7 Ways to Save Money on Film Equipment When Making a Movie

save money film equipment making movie

Completing an entire film is the holy grail of filmmaking. Many directors and writers have ideas, but actually executing them takes courage, patience, and a budget. 

But you don't need a Hollywood budget to get your film finished. Check out these 7 tips on how you can save on your film equipment when shooting a movie. 

1. Research Film Equipment 

The first thing you need to do when making a movie is to research the film equipment it takes to get the looks you want. Everyone knows about the basics, but when you start getting into tricky shots or trying to add in special effects, you might be going beyond what you want to spend. 

But then again, it might be more affordable than you think. In fact, you can rent some equipment from a Philadelphia Grip and Electric company for your needs. You won't know until you start researching various movies that include scenes that mirror what you're trying to create. 

2. Rewrite the Script 

Script rewrites are impossible to avoid. You need to trim the fat to make sure you're not wasting money on film equipment. 

Never use two camera crews to make a scene work when one camera crew can tell the same story. Big movies use multiple teams to save budget because they're cutting back on time. 

On low budget projects, it's easier to find a dedicated crew and keep the concept simple so you don't spread yourself too thin. Don't get too emotionally attached to the script. 

Be ready and willing to make cuts to the length, omit scenes or change dialogue actors don't feel comfortable with. 

3. Idea Mining 

Another way to save on film equipment is to watch other low budget films that were commercial or artistic success. What did these films do that worked? 

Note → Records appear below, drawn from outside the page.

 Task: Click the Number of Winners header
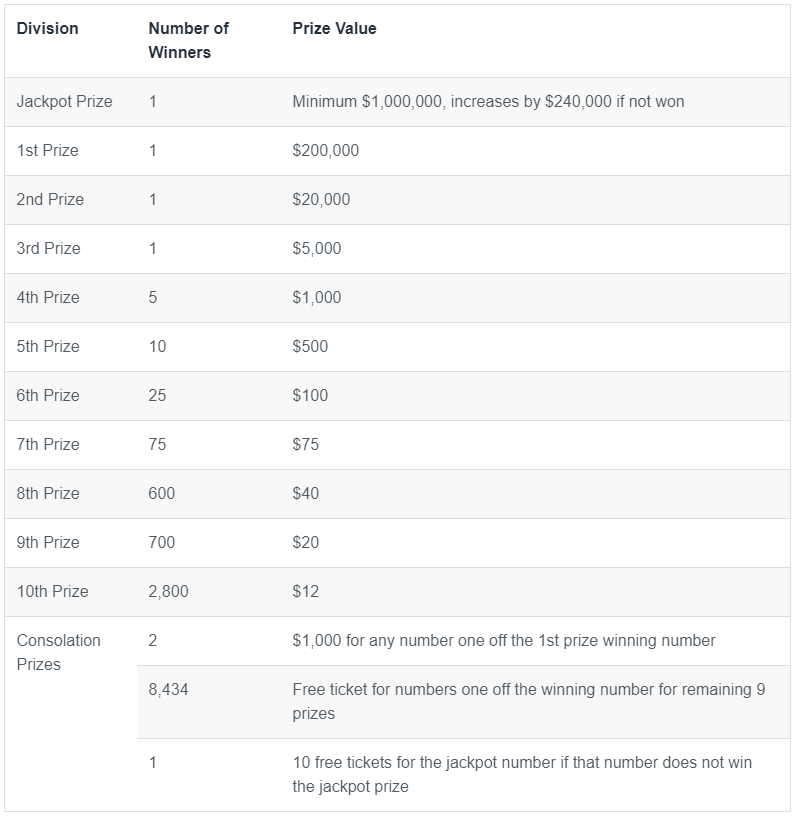tap(188, 41)
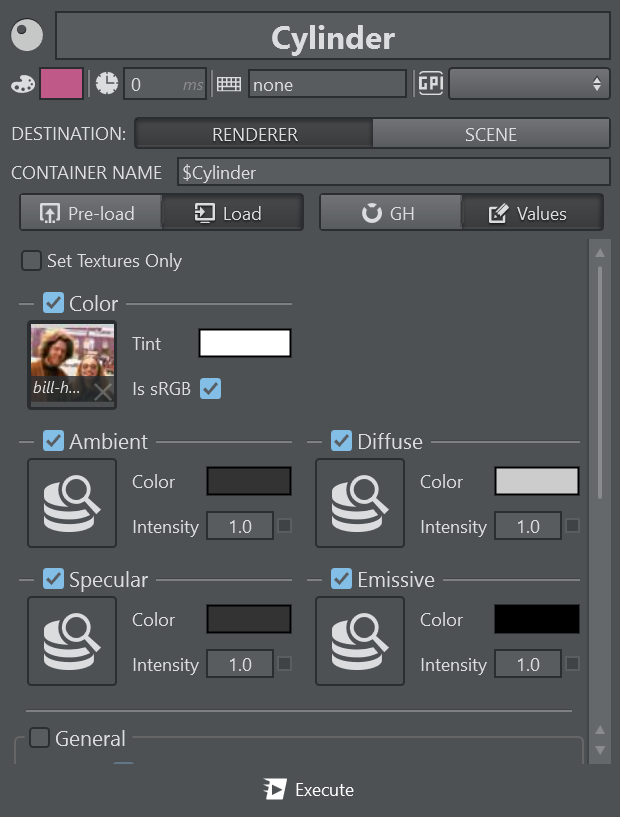Toggle the General section checkbox
The image size is (620, 817).
(39, 739)
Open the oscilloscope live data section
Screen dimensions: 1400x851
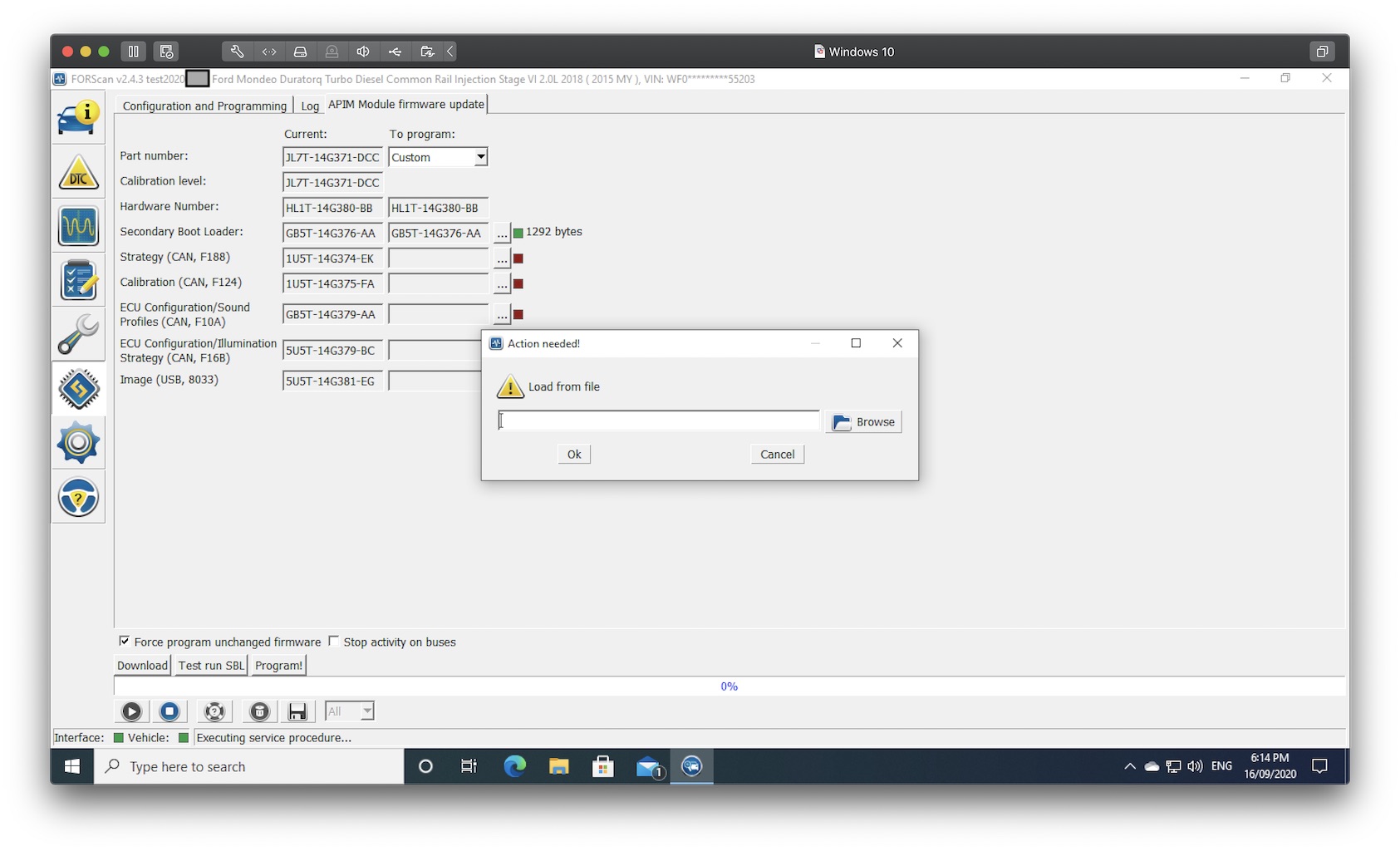point(78,226)
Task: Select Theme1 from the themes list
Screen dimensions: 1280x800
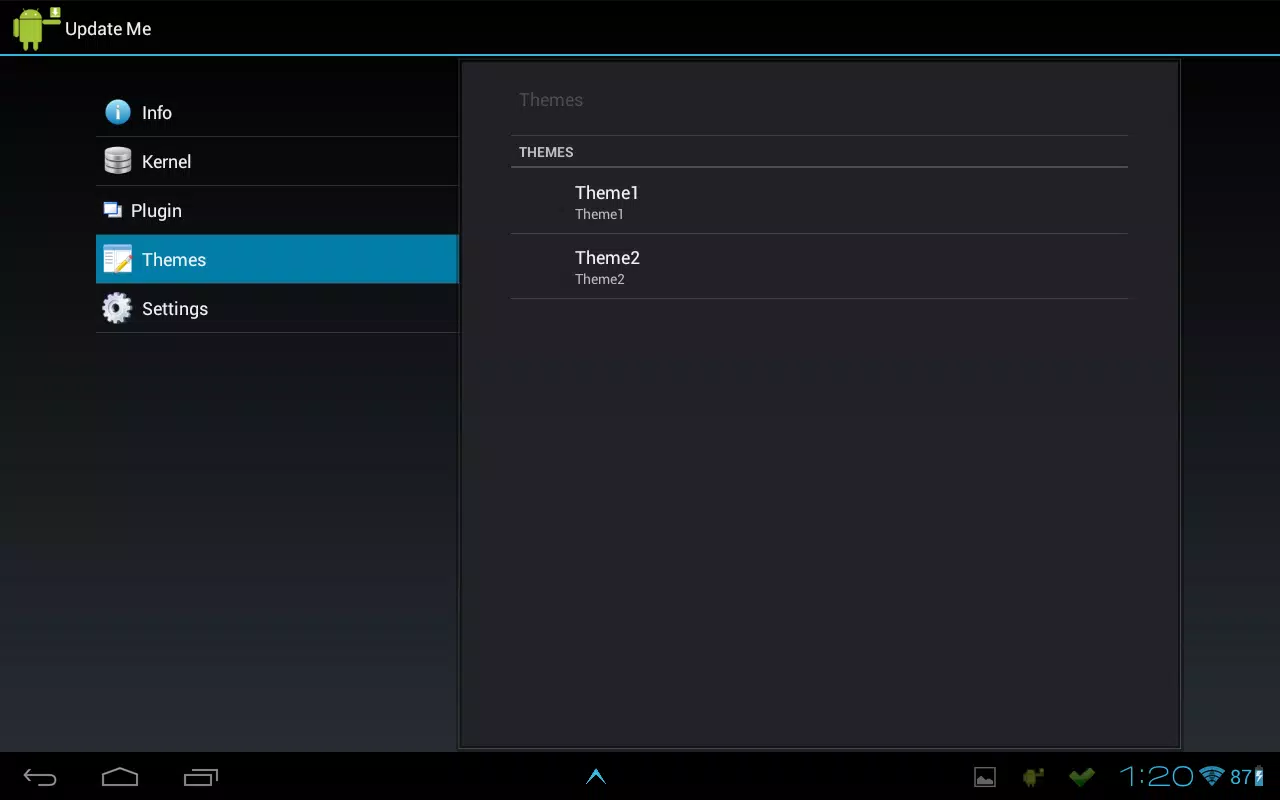Action: (x=819, y=201)

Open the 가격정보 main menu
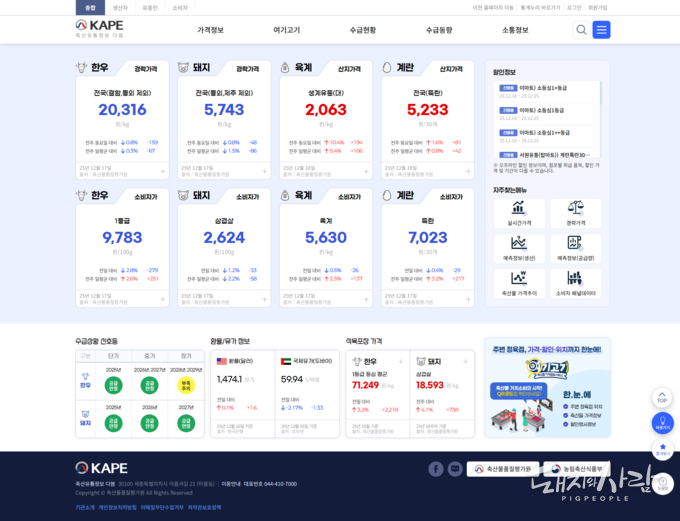tap(211, 30)
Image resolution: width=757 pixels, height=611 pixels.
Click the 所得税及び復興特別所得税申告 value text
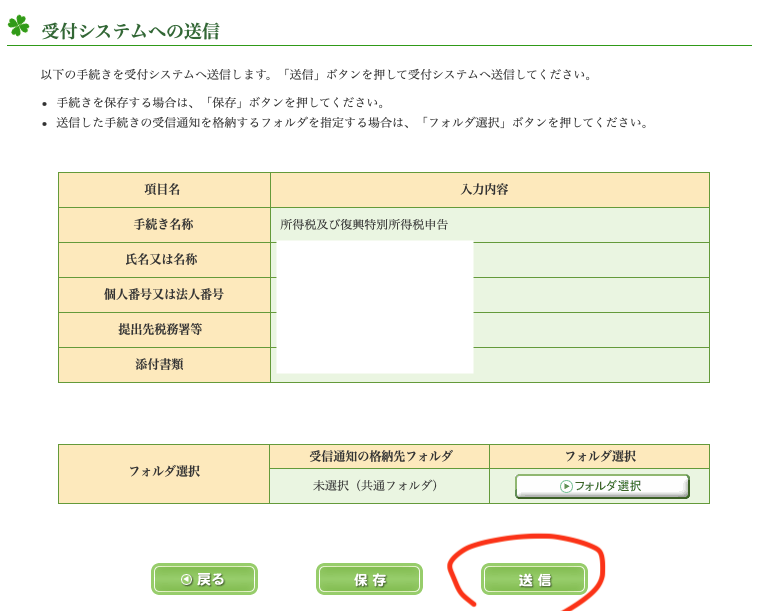[364, 225]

What did they do that didn't' work? You aren't obligated to save money where it could hurt your film artistically. 

But you don't need to reinvent the wheel either. Someone has created the look or effect you wanted in another project. 

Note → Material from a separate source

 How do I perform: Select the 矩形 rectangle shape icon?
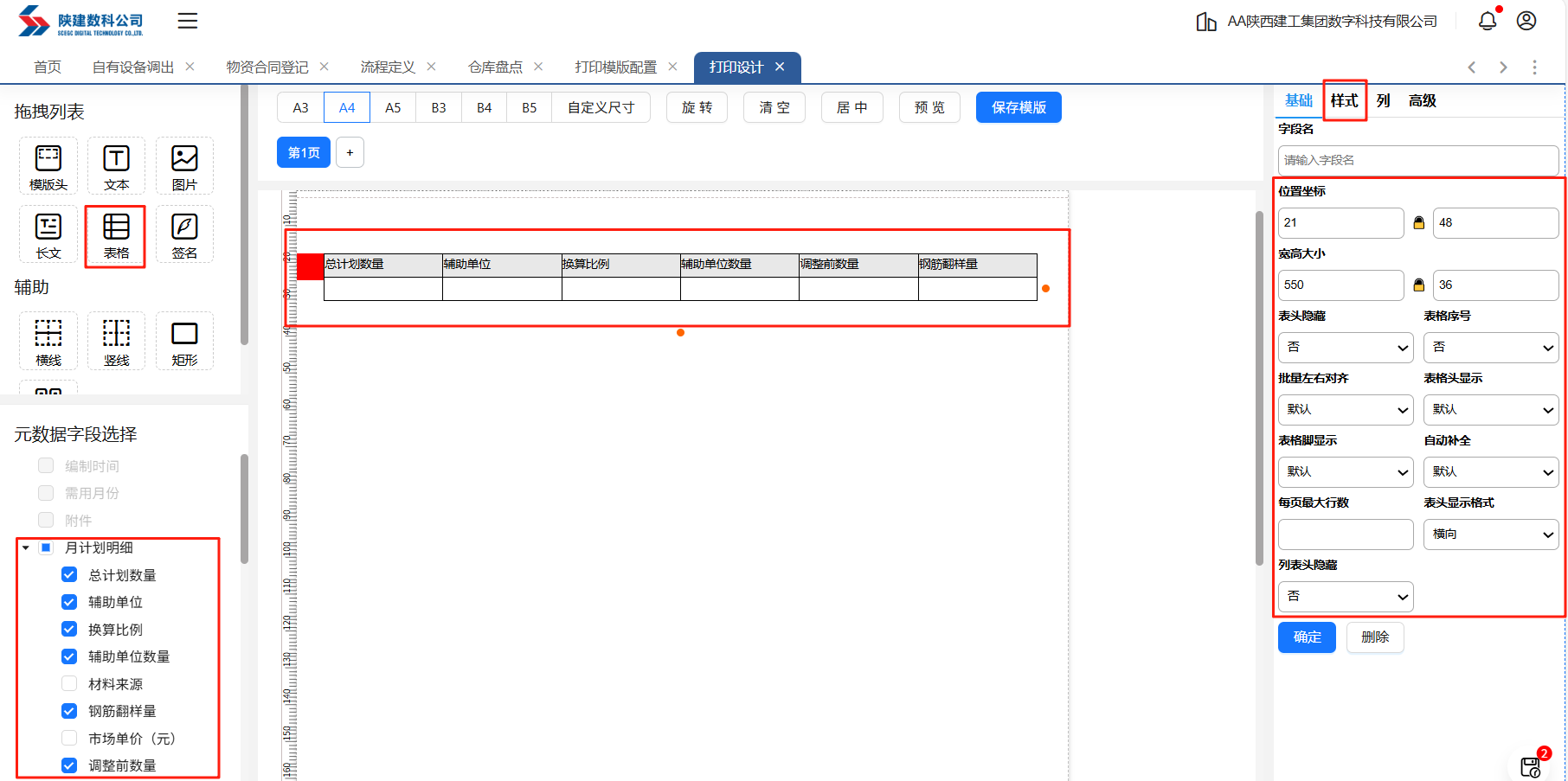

You might find better shots or composition in films that go beyond what you had in mind. Don't be afraid to gather ideas from other films that help you maintain your train of thought. 

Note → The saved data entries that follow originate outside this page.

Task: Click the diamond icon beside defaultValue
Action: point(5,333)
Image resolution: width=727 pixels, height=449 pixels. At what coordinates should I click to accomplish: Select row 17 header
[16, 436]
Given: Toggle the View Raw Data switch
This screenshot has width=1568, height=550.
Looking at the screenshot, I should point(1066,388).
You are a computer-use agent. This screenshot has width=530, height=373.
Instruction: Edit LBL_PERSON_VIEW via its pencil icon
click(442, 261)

What you are imagining could be brilliant, but there is no reason not to kick it up a notch if the opportunity presents itself. 

4. Use Green Screen 

Familiarize yourself with the use of a green screen. It's going to be tough to get good shots if you don't give yourself enough time to practice. Take a green screen tutorial course to help you better understand how to plan out visual effects. 

There are lighting styles and composition notes you'll need in order to get realistic-looking visual effects. Guard against shooting outdoors when you can shoot indoors. 

It does cost more money to light a green screen inside, but you have an easier time flattening out the backdrop. It's important to shoot against a flat backdrop so you don't have shadows or imperfections showing on your green screen. 

These imperfections are nearly impossible to fix it in post and make keying out your subject much more intense. You'll end up with backgrounds that don't look believable or talent that appears to be floating in mid-air. 

Both are distracting. Look professional by getting your green screen ready for the big leagues with a basic visual effects course. 

5. Barter 

Mining for crew on an independent project is tough. If you don't have close personal relationships with other filmmakers, most people will want to be paid for their time. 

You can save money on equipment by bartering with crew members. Give people an option to use your services in the future in exchange for their service on your film. 

You'd be surprised how many other independent film crew members have their own ideas but lack the talent or time to see it through. If you've got great organization and dealmaking skills, offer to produce. 

If you can write a great shooting script, offer to translate their ideas into a screenplay. As a filmmaker, you have many ways to help out a fellow filmmaker. 

It's ok to put stipulations on what you're offering. You don't have to commit to a three month project working for free if you're only asking someone to hop on your project for a few days. 

6. Bearable Working Conditions 

People are much more willing to offer help to your film if you're working in a comfortable environment. If they're in the middle of a rainforest with little water or snacks in the hot humidity, they're not going to want to return for a second day. 

If you can choose locations that make working a 10 hour day a breeze, then you'll have an easier time crewing up and getting the right film equipment. Even with insurance, you don't want a difficult location where it's tough to protect the equipment you're using. 

Make sure you have a plan in place to protect people and equipment if the weather suddenly goes awry. 

7. Throw in a Freebie 

Every business needs advertising. You can offer up a free commercial or web video to rental houses that give you a discount on film equipment. 

These might be common discounts offered to filmmakers but you should still show some gratitude to build a rapport. Many rental house owners have their own marketing ideas but have little time to execute. 

Swoop in with a turnkey concept film that won't cost a fortune to produce. 

How to Finance a Film 

Getting your first film done with low budget film equipment can work wonders for your career. Submit your film to a film festival to attract the attention of investors.